The big hook, however, is the state constitution. Whether intentional or de facto, racial segregation is unconstitutional under the New Jersey Constitution, particularly when it has the effect of depriving students of equal and adequate education opportunities, including those that flow from exposure to a diverse learning environment. Quoting prior New Jersey Supreme Court precedent, the complaint explains:
Whether or not the federal constitution compels action to eliminate or reduce de facto segregation in the public schools, it does not preclude such action by state school authorities . . . . In a society such as ours, it is not enough that the 3 R’s are being taught properly for there are other vital considerations. The children must learn to respect and live with one another in multiracial and multi-cultural communities and the earlier they do so the better. It is during their formative school years that firm foundations may be laid for good citizenship and broad participation in the mainstream of affairs. Recognizing this, leading educators stress the democratic and educational advantages of heterogeneous student populations and point to the disadvantages of homogeneous student populations . . . . [T]he states may not justly deprive the oncoming generation of the educational advantages which are its due, and indeed, as a nation, we cannot afford standing.

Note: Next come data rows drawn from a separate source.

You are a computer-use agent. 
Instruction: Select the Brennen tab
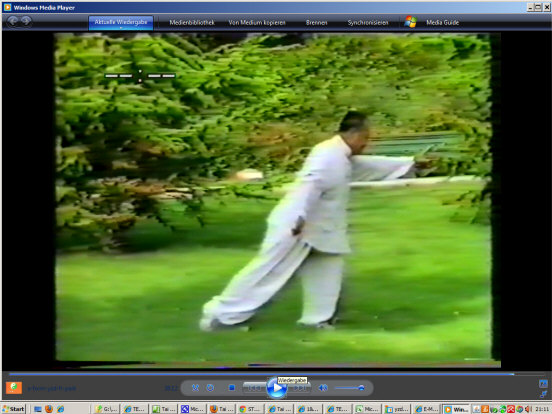316,23
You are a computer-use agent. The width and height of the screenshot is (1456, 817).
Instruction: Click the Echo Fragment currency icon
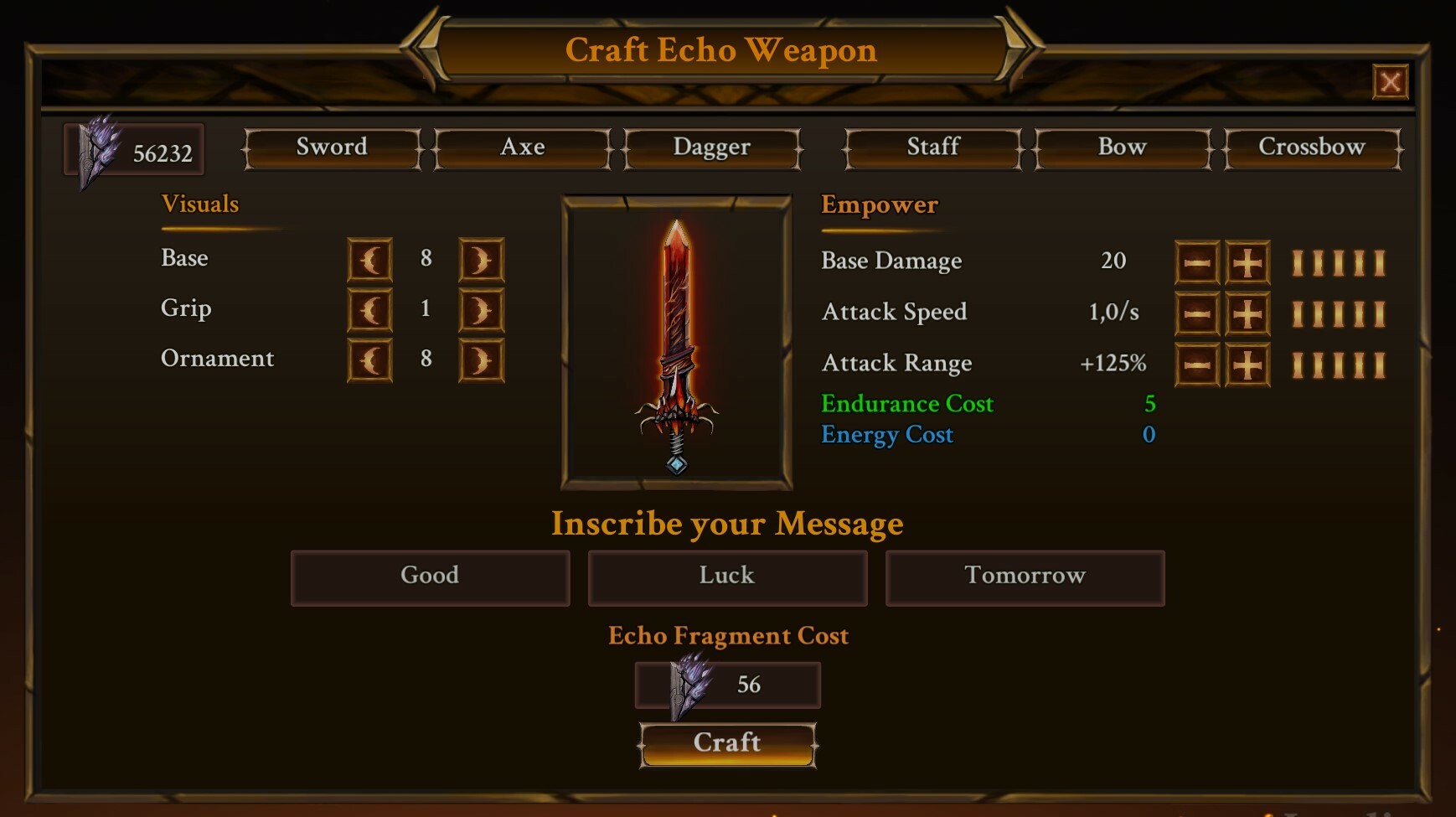99,151
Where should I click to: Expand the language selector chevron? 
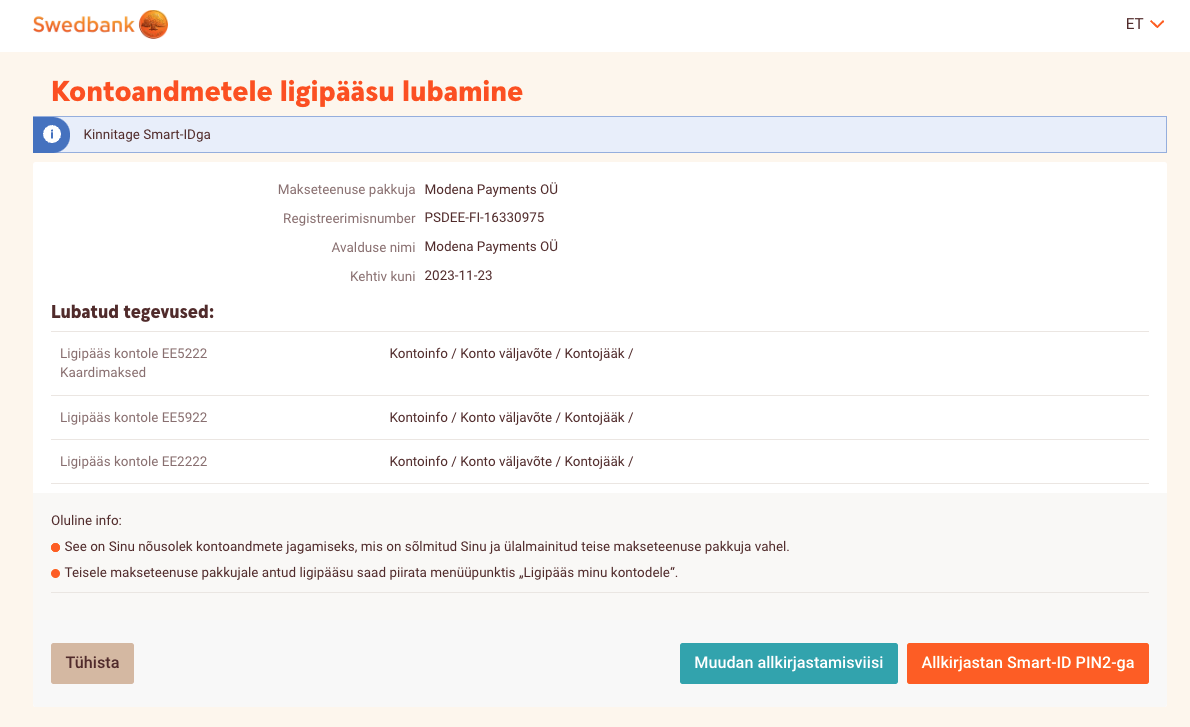tap(1158, 24)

And this is not just judicial posturing. The precise language of the New Jersey Constitution itself prohibits segregation of any person “in the public schools, because of religious principles, race, color, ancestry or national origin.” The constitution also requires a “thorough and efficient” education for all students. These two key constitutional requirements combined have lead the New Jersey Supreme Court to hold in several instances that:
- “It is neither just nor sensible to proscribe segregation having its basis in affirmative state action while at the same time failing to provide a remedy for segregation which grows out of discrimination in housing, or other economic or social factors.” Booker v. Bd. Of Educ. of Plainfield, 45 N.J. 161, 170 (1965)
- “[T]he Commissioner had the responsibility and power of correcting De facto segregation or imbalance which is frustrating our State constitutional goals . . . .” Jenkins v. The Township of Morris School District, 58 N.J. 483, 506 (1971)
- “New Jersey’s abhorrence of discrimination and segregation in the public schools is not tempered by the cause of the segregation. Whether due to an official action, or simply segregation in fact, our public policy applies with equal force against the continuation of segregation in our schools.” In re Grant of Charter School Application of Englewood on the Palisades Charter School, 164 N.J. 316, 324 (2000)
- “We consistently have held that racial imbalance resulting from de facto segregation is inimical to the constitutional guarantee of a thorough and efficient education.” In re North Haledon School District, 181 N.J. 161, 177 (2004)
Unlike Brown v. Board or Sheff v. O'Neill (when they were first filed), this new case in New Jersey has a lot going for it. It is not really asking the courts to break ground; it is simply asking that they refertilize it.